INSTRUCTIONS TO FOLLOW
Exactly as they appear, copy the lines from the one holding "The width and" through the end of the records, leaving pictures out.

TASK INPUT
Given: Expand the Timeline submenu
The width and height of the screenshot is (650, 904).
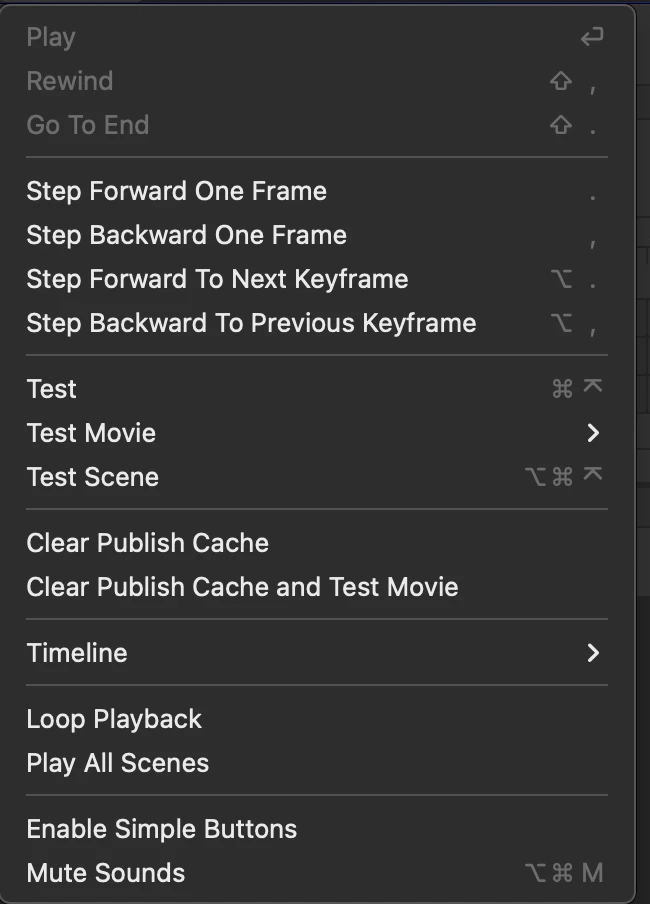Looking at the screenshot, I should pyautogui.click(x=77, y=653).
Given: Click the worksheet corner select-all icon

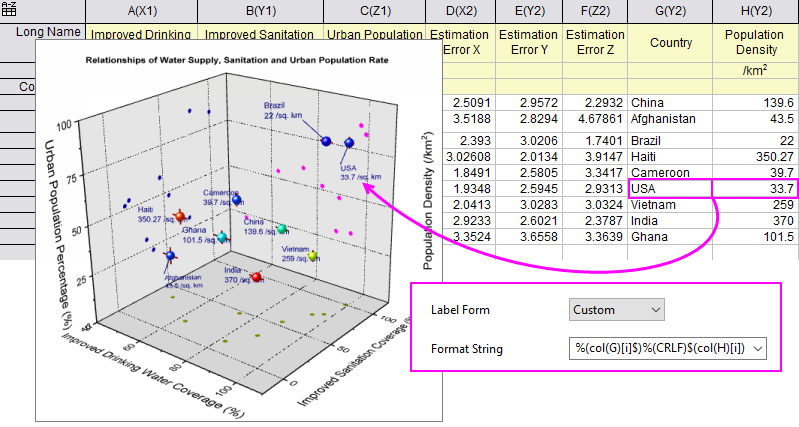Looking at the screenshot, I should [9, 9].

RESPONSE BELOW
The width and height of the screenshot is (650, 904).
Looking at the screenshot, I should pyautogui.click(x=77, y=653).
Given: Click the worksheet corner select-all icon

Looking at the screenshot, I should [9, 9].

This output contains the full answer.